A Reflection on John 15:13

Fr. Oliver Herbel | 13 May 2013

We offer the following reflection, which is the first of what we hope to be a series on “Hard Sayings of the Gospels.”

No one has a great love than this: that he lay down his life for his friends (John 15:13).

This verse, in context with the ones following immediately after, is a reference to Jesus’ willingness to die for the salvation of His disciples. This we know He did, and this we proclaim, for the cry “Christ is risen!” is the core conviction of our faith. Furthermore, He died for them because they knew His message. They were not ignorant servants, but those with whom Jesus revealed God’s love in a personal way. Yet, we also know that He died not just for the disciples, but for all His friends. For we sing “Christ is risen!” for all of our brothers and sisters who have fallen asleep in Christ. Indeed, we sing this on behalf of all those in the tombs! Christ is the eternal Lord Who chose not to cling to His power, but to condescend to us and even call us all friends and unite us to God within Himself.

We also know, however, that this verse is not something that begins and ends with Christ’s life only. It begins with His death but lives on in the Church, as we are called to be the Body of Christ. We know this, for St. John the Theologian later, in 1 John 3:16, will tell us that we, too, are to lay down our lives for one another.

In a fallen world, there are many ways to do this. One of the more obvious might be the kind of sacrifice one witnesses within military settings. Someone may jump on a grenade or risk his or her life to help a wounded comrade. Since good order, good economia, in a fallen world requires the use of militaries and police forces, one will always have a world in which such honorable sacrifices must be made.

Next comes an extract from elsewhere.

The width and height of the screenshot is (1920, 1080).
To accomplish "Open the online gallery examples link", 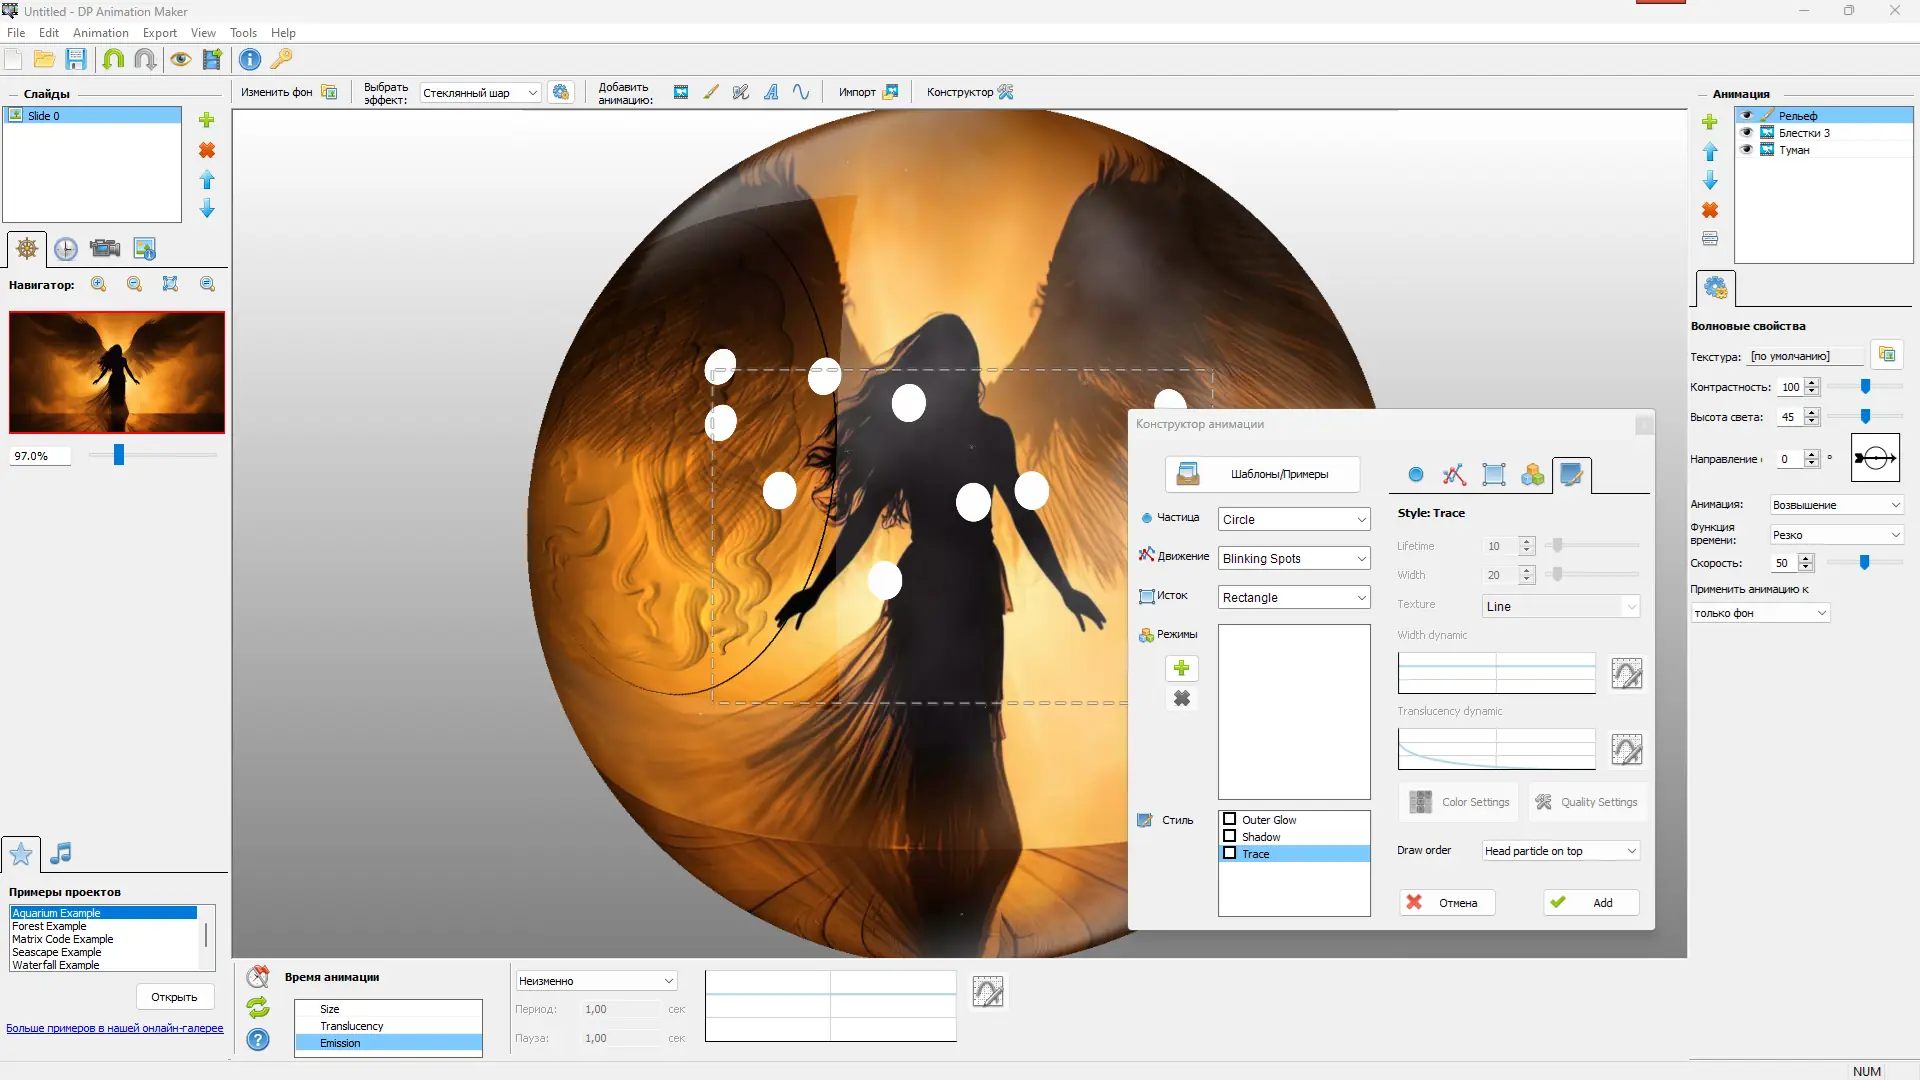I will click(115, 1028).
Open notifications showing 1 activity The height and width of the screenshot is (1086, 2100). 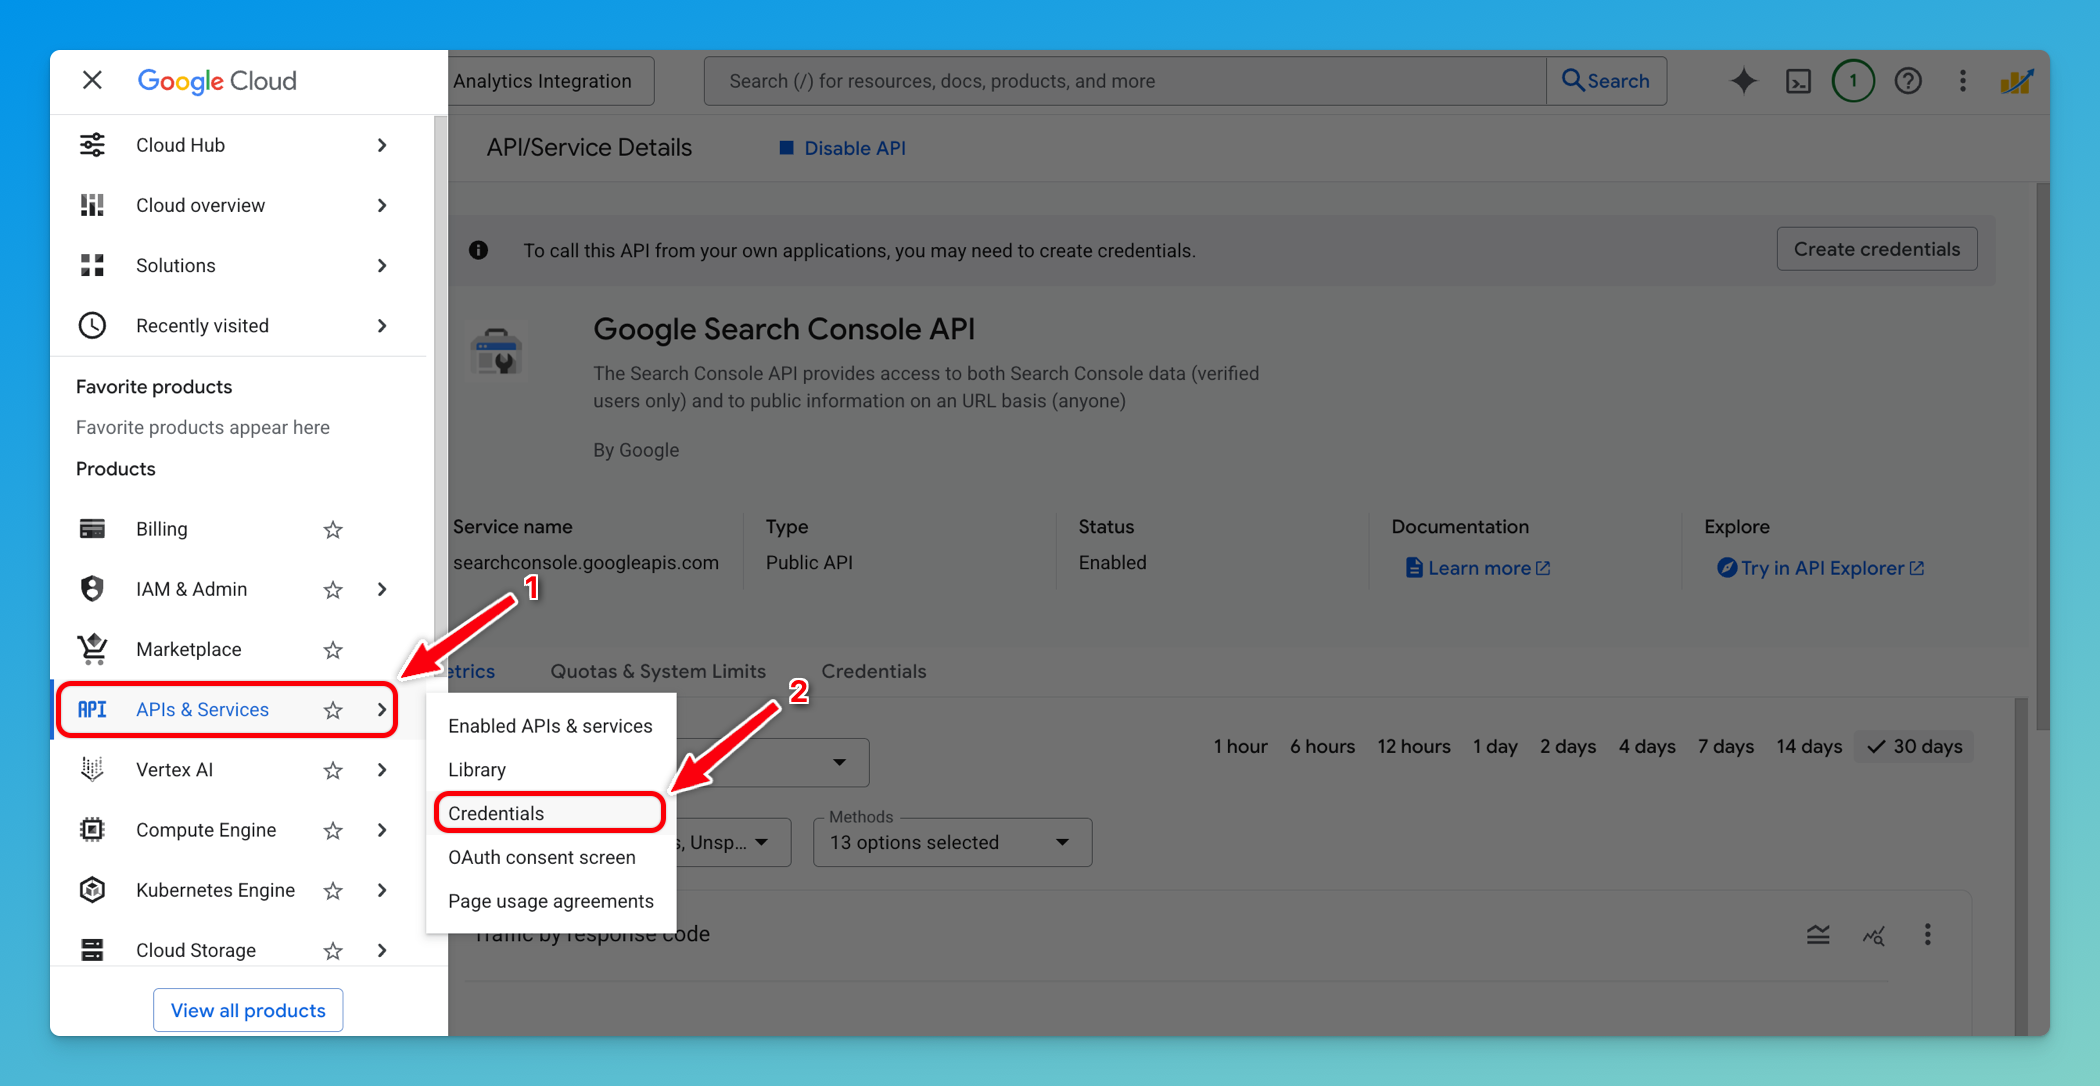pyautogui.click(x=1853, y=81)
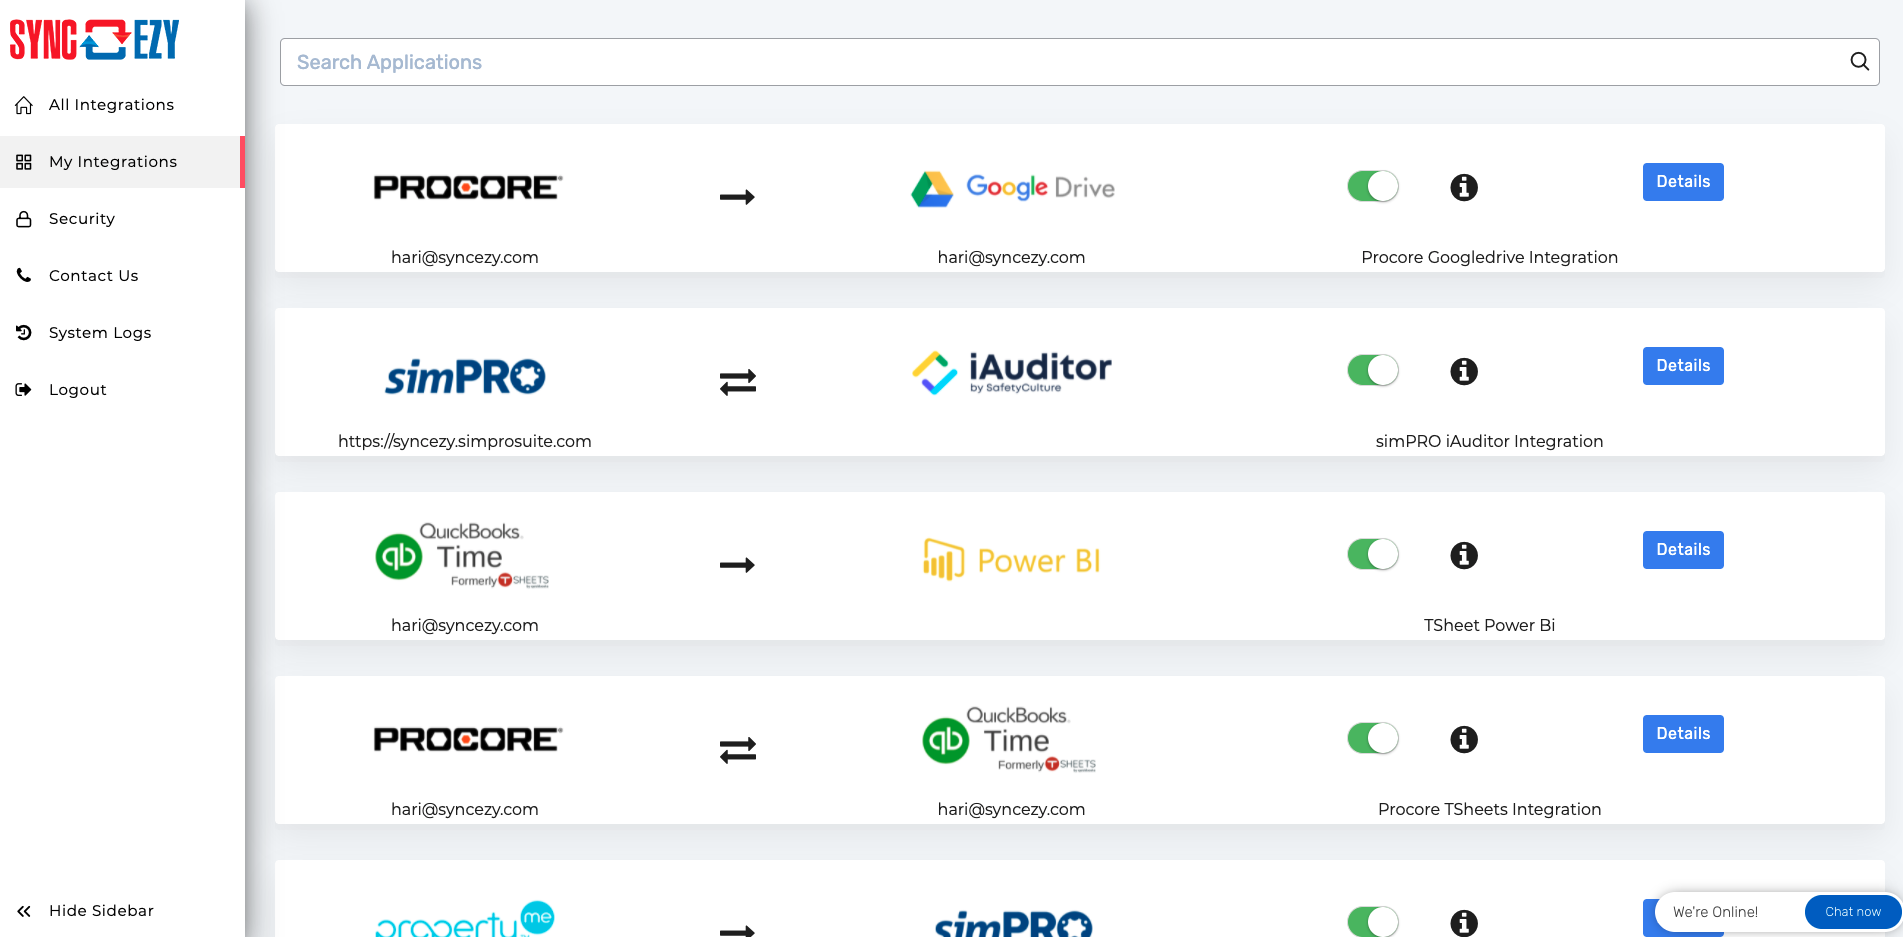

Yet, within the civilian side of life, there are many sacrifices as well. We may lay down our lives completely and directly. Here, one might think of people who die saving others, such as in raging rivers and floods or other calamities. We should also be cognizant of the ways in which we can lay down our lives in smaller but no less useful means. Do we tithe? Do we volunteer at homeless shelters or other places of social outreach? Do we help those around us? Do we love our neighbors even when they annoy us? Laying down one’s life is not simply something that is to happen only on a battlefield or in the midst of a calamity. Laying down one’s life is a way of life! May our Lord and God and Savior, Jesus Christ, grant us the courage to sacrifice of ourselves for the good of others and may we all sing “Christ is risen!” with hearts that pour out his love.